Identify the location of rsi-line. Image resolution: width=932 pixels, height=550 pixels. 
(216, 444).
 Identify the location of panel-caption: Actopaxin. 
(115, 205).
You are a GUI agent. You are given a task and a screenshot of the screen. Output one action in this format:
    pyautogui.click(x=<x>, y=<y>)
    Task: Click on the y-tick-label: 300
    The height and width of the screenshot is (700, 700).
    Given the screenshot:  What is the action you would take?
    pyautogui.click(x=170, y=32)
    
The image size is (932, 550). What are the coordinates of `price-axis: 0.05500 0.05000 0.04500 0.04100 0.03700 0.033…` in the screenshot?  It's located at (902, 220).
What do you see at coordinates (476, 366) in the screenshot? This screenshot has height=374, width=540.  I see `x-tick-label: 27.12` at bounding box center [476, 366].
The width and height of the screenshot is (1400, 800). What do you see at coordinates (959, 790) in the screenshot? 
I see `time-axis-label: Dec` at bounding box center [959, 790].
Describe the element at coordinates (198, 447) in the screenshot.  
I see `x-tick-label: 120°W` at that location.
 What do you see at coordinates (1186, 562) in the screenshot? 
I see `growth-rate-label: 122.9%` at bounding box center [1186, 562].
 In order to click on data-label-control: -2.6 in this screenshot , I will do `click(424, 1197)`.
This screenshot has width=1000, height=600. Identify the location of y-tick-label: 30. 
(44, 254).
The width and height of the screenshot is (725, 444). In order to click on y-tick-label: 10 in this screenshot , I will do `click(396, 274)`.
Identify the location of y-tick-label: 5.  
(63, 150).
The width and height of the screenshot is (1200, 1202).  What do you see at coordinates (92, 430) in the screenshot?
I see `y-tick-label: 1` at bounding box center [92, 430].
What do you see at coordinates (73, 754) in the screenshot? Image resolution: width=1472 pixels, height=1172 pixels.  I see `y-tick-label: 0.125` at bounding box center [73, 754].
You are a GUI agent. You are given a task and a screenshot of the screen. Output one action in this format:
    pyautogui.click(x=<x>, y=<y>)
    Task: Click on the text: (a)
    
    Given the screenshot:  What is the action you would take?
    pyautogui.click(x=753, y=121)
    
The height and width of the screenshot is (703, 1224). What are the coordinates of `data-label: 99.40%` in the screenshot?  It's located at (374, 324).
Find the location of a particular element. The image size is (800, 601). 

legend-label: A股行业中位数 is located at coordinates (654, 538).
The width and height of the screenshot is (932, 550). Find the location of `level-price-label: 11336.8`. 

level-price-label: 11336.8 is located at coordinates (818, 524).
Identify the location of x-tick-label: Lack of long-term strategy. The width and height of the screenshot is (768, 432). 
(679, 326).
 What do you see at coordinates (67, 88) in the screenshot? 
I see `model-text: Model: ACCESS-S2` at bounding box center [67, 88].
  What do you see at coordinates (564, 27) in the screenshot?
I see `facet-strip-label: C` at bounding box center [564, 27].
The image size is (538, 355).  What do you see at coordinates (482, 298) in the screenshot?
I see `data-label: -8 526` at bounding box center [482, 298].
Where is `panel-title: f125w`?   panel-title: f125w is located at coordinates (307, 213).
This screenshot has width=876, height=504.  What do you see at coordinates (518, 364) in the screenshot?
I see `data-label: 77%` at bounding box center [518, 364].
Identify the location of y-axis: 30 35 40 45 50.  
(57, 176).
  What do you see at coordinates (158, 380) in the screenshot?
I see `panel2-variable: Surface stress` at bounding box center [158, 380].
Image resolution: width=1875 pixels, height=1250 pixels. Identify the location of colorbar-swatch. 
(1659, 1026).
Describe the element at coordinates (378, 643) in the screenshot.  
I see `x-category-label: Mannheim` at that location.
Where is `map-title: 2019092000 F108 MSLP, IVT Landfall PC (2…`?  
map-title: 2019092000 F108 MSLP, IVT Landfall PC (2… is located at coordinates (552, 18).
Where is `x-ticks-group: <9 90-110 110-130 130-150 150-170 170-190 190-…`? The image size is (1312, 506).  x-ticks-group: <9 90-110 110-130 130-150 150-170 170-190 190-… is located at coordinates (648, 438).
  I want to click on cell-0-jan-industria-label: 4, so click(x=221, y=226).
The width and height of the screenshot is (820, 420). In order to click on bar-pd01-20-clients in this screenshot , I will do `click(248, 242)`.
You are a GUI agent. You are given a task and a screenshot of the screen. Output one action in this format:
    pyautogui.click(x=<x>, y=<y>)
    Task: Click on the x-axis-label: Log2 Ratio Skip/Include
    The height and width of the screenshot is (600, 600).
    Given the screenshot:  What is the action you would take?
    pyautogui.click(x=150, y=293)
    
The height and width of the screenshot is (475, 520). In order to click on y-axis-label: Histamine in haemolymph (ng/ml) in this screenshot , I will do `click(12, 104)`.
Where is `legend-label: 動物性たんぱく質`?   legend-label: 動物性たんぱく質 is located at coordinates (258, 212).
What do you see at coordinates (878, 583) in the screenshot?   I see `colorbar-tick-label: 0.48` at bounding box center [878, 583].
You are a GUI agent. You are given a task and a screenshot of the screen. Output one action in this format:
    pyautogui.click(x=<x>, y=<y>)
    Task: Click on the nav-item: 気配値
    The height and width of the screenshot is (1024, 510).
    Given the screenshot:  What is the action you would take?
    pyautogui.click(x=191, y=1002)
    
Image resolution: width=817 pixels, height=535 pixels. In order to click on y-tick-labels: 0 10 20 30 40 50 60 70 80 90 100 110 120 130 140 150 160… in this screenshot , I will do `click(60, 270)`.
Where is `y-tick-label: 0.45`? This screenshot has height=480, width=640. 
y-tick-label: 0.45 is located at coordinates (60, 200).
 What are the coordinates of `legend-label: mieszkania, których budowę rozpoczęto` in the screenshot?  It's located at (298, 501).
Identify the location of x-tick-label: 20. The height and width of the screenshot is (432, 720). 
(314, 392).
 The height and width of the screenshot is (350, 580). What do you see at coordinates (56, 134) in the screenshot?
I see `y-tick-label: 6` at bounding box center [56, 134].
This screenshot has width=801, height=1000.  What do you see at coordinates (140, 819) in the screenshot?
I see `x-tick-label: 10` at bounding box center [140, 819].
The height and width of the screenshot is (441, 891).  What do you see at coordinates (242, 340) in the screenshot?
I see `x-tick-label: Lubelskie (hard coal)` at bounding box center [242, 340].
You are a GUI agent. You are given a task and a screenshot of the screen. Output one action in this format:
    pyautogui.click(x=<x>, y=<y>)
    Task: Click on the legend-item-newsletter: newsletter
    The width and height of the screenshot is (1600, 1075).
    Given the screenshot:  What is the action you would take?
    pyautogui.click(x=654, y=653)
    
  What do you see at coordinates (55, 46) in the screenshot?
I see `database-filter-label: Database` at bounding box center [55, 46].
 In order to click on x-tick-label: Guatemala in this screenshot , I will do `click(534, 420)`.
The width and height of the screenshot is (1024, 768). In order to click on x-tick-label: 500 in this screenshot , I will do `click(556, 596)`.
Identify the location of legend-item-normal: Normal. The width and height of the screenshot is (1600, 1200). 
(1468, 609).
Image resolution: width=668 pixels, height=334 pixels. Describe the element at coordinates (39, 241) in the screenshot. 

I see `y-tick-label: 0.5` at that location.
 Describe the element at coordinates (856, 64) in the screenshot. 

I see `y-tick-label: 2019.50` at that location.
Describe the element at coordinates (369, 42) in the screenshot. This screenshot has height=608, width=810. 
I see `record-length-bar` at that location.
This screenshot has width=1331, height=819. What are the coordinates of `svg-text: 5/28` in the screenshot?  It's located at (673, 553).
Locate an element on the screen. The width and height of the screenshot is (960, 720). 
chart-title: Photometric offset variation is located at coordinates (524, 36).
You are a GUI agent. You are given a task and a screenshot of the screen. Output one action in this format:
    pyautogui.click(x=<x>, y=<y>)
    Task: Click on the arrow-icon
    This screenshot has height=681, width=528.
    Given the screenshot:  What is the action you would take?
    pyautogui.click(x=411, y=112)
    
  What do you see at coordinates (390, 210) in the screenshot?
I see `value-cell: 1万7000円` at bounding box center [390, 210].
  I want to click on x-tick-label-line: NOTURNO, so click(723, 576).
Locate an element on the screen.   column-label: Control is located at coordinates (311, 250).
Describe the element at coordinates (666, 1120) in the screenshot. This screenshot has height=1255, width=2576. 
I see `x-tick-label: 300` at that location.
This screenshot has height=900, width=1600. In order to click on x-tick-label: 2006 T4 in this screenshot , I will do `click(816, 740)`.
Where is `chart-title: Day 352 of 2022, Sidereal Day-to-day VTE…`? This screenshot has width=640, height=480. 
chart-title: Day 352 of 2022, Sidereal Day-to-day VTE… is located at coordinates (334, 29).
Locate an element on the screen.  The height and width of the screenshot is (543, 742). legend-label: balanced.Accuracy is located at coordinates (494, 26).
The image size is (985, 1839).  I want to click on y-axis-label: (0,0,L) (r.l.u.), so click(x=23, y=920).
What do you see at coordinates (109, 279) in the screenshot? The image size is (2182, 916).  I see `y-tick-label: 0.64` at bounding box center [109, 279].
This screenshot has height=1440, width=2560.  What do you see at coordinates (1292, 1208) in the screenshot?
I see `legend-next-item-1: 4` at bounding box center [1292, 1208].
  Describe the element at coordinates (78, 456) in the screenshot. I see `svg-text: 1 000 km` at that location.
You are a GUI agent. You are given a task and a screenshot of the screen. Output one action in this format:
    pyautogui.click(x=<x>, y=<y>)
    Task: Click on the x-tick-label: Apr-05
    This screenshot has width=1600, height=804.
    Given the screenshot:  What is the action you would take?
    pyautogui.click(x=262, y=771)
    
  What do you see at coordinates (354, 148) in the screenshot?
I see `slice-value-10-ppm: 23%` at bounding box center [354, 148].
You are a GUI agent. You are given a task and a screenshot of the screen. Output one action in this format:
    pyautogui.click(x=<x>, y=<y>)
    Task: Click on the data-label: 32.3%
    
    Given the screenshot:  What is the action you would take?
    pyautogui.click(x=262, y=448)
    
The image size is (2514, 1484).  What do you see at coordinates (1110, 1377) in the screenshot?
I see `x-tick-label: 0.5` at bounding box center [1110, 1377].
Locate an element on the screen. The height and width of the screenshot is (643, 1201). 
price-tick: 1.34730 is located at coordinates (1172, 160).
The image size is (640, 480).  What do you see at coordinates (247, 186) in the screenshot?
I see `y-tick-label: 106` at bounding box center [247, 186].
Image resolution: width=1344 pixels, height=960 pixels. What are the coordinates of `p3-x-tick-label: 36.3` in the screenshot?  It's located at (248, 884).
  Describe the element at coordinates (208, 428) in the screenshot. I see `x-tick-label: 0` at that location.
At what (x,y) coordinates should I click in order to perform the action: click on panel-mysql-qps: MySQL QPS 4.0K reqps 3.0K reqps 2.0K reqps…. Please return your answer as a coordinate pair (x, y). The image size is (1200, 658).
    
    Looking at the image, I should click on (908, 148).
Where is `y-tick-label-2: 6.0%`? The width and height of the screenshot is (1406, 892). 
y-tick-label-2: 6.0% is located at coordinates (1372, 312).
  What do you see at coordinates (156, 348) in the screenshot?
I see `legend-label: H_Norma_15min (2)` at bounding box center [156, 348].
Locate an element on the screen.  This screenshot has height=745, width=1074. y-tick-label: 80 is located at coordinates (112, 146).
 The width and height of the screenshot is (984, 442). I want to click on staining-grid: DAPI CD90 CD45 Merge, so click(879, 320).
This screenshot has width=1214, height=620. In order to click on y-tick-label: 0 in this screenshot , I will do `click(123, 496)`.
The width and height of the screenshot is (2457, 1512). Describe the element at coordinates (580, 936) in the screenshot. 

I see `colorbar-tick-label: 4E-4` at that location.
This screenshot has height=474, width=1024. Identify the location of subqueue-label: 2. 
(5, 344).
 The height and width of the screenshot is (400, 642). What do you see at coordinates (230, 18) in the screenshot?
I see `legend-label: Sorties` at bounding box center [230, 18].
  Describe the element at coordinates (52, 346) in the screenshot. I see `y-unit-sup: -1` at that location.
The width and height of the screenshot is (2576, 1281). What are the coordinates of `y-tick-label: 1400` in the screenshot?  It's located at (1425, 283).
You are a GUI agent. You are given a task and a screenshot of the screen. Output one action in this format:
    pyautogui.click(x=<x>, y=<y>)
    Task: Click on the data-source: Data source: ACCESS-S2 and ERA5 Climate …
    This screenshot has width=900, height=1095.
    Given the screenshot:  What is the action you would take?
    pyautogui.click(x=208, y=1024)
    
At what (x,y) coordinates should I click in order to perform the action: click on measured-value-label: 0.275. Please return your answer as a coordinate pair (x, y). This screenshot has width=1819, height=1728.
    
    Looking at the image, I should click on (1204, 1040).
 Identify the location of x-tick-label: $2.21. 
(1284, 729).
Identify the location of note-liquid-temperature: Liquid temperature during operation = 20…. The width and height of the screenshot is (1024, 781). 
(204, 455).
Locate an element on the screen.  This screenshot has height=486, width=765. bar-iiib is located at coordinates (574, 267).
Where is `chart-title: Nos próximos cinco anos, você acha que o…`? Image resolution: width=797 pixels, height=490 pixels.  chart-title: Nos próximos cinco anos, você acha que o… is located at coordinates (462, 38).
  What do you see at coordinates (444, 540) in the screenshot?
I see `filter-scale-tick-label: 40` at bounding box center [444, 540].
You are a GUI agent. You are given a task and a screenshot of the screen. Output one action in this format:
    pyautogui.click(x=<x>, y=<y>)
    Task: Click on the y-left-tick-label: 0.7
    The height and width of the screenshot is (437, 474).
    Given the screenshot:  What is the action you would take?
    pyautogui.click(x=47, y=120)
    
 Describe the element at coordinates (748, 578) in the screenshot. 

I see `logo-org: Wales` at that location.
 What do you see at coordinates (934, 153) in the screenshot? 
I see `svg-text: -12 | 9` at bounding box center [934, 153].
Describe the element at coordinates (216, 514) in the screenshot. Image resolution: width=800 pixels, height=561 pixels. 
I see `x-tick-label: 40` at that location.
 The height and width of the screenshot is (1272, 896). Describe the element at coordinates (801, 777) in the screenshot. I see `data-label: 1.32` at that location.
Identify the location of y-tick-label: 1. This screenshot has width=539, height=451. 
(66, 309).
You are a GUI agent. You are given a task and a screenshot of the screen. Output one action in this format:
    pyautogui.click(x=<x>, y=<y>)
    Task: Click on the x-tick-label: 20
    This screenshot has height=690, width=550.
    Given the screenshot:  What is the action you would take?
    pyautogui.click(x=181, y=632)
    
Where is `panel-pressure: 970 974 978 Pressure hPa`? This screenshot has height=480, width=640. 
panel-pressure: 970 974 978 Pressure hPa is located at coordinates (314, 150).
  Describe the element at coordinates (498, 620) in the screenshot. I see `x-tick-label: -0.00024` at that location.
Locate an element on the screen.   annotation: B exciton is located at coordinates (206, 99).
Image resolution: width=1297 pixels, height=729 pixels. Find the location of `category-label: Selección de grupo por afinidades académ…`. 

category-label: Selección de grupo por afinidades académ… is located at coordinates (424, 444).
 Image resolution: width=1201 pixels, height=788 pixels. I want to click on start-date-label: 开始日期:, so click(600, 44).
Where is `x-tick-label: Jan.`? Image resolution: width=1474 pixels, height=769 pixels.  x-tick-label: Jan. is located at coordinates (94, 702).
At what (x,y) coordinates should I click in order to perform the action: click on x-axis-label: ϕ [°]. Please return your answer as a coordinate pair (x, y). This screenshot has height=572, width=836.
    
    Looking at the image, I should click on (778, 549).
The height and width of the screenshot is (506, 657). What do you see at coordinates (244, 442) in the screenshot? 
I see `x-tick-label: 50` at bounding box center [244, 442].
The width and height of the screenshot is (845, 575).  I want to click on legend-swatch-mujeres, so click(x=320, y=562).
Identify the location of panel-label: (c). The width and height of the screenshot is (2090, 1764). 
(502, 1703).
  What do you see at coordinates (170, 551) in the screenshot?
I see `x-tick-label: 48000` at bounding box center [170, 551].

——————

| Exercise instructions |
Write out, without any changes, the lines of the items from the line with "Identify the location of note-liquid-temperature: Liquid" up to and including the line with "center [444, 540].".

| Answer section |
Identify the location of note-liquid-temperature: Liquid temperature during operation = 20…. The width and height of the screenshot is (1024, 781). 
(204, 455).
Locate an element on the screen.  This screenshot has height=486, width=765. bar-iiib is located at coordinates (574, 267).
Where is `chart-title: Nos próximos cinco anos, você acha que o…`? Image resolution: width=797 pixels, height=490 pixels.  chart-title: Nos próximos cinco anos, você acha que o… is located at coordinates (462, 38).
  What do you see at coordinates (444, 540) in the screenshot?
I see `filter-scale-tick-label: 40` at bounding box center [444, 540].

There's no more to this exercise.